Because you created a binding to our HDI container in exercise 02 you have all configurations in place to deploy HANA database artifacts to the instance. To do so you need to build the artifacts first, for that you can use the hana
script from the package.json
or manually enter the cds deploy
command.
👉 Open a terminal or use an existing one.
👉 Make sure that you are still connected to the Cloud Foundry instance by checking the connection details:
cf target
If the reply from the CLI tells you to log in again simply enter cf login
. This time you don't have to specify the API endpoint because it is stored from the previous login.
cf login
👉 If you want to manually build and deploy the artifacts, call the cds deploy --to hana:<hdi-instance>
command (Use the HDI container name from Exercise 04).

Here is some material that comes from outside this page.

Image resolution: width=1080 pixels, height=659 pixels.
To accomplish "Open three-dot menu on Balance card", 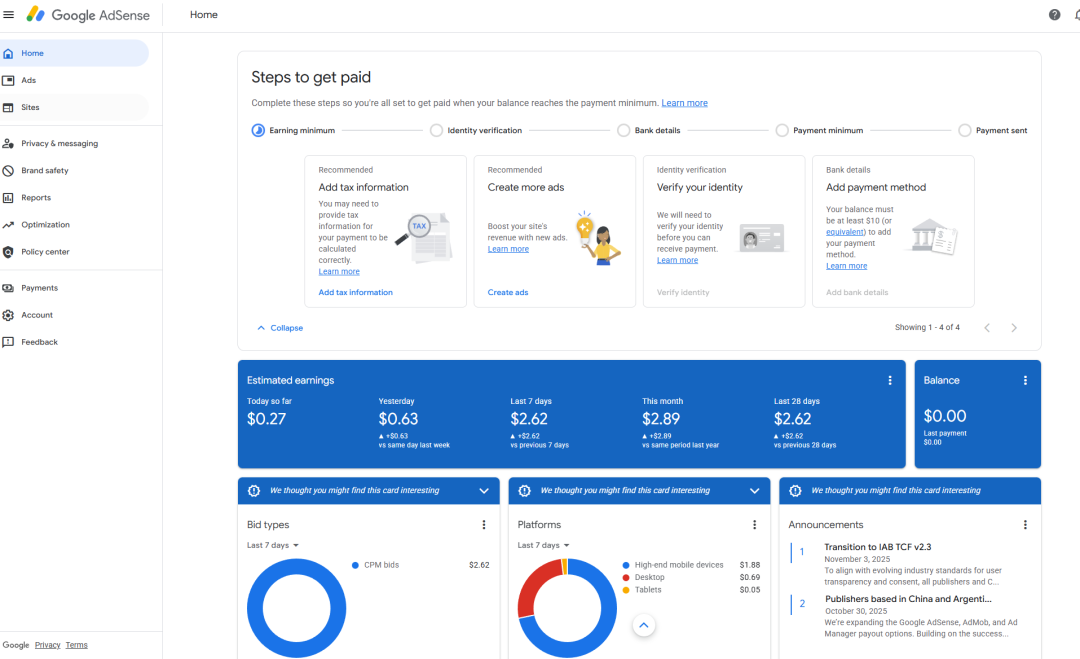I will (x=1025, y=380).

In case you forgot your HDI container name, you can simply call
cf services
to get a list of all available service instances including your HDI container.

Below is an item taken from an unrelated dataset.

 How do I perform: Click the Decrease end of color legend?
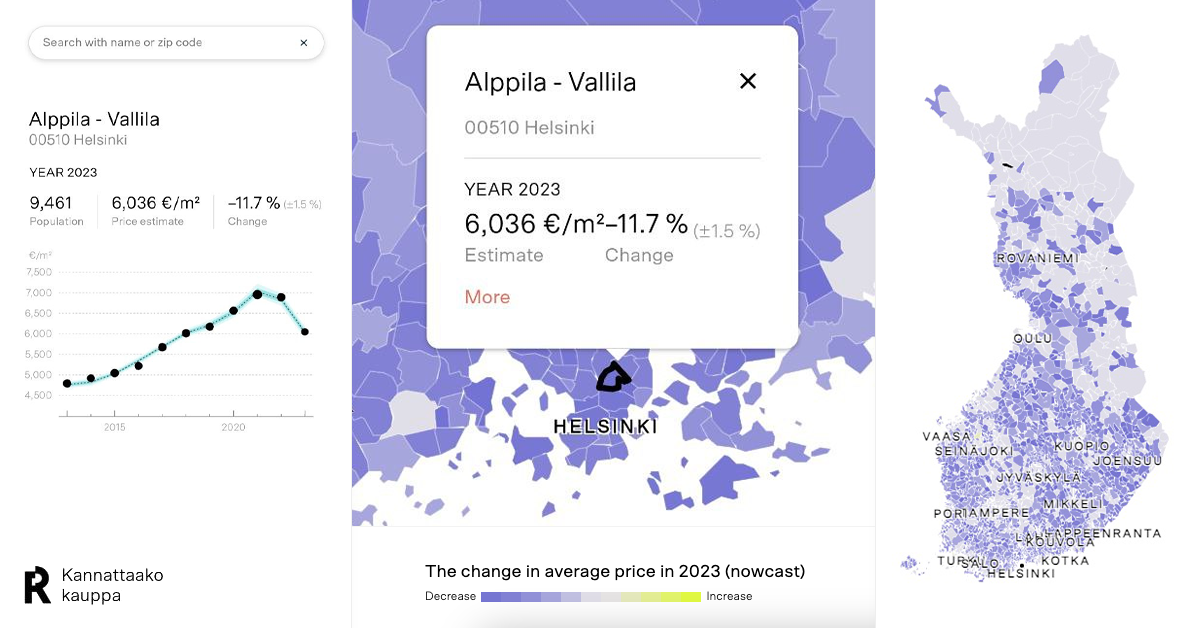(x=450, y=596)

cds deploy --to hana:<your-hdi-container-name> --auto-undeploy
The --auto-undeploy
argument causes the database to adjust to the new runtime definition of your database artifacts.
You will see a big terminal output listing the different steps of the building and deployment process.
Great! The database is initialized, and the table with all necessary fields is created.
There are multiple ways of viewing your database artifacts on SAP HANA Cloud. One would be to use the SAP HANA Database Explorer and, of course, the CLI if you don't want to use the UI. If you are interested in using the ** SAP HANA Database Explorer **, you will find a tutorial in the Further Reading section. You should use the CLI today because it is quicker. #TheFutureIsTerminal
You have to install the hana-cli first.
👉 Open a new terminal or use an existing one.
👉 Run the install command:
npm install -g hana-cli
👉 Enter the hana-cli help
command to get a list of all available commands:
hana-cli help
👉 To get a list of all available tables within your HDI container you can execute the following command:
hana-cli tables
From the response, you can extract the schema name and the table name. You will use the information to fetch all information about that table.
👉 Enter the following command to list the table information:
hana-cli inspectTable <Your-schema-name> SAP_CODEJAM_DOCUMENTCHUNK
You can see all created fields as defined in the schema.cds. Notice that it also has all the fields from the managed
feature from the cds.common
package.
At this point, you have learned how to define a database schema using CDS, how to build and deploy database artifacts, and how you can use the hana-cli to inspect your database tables.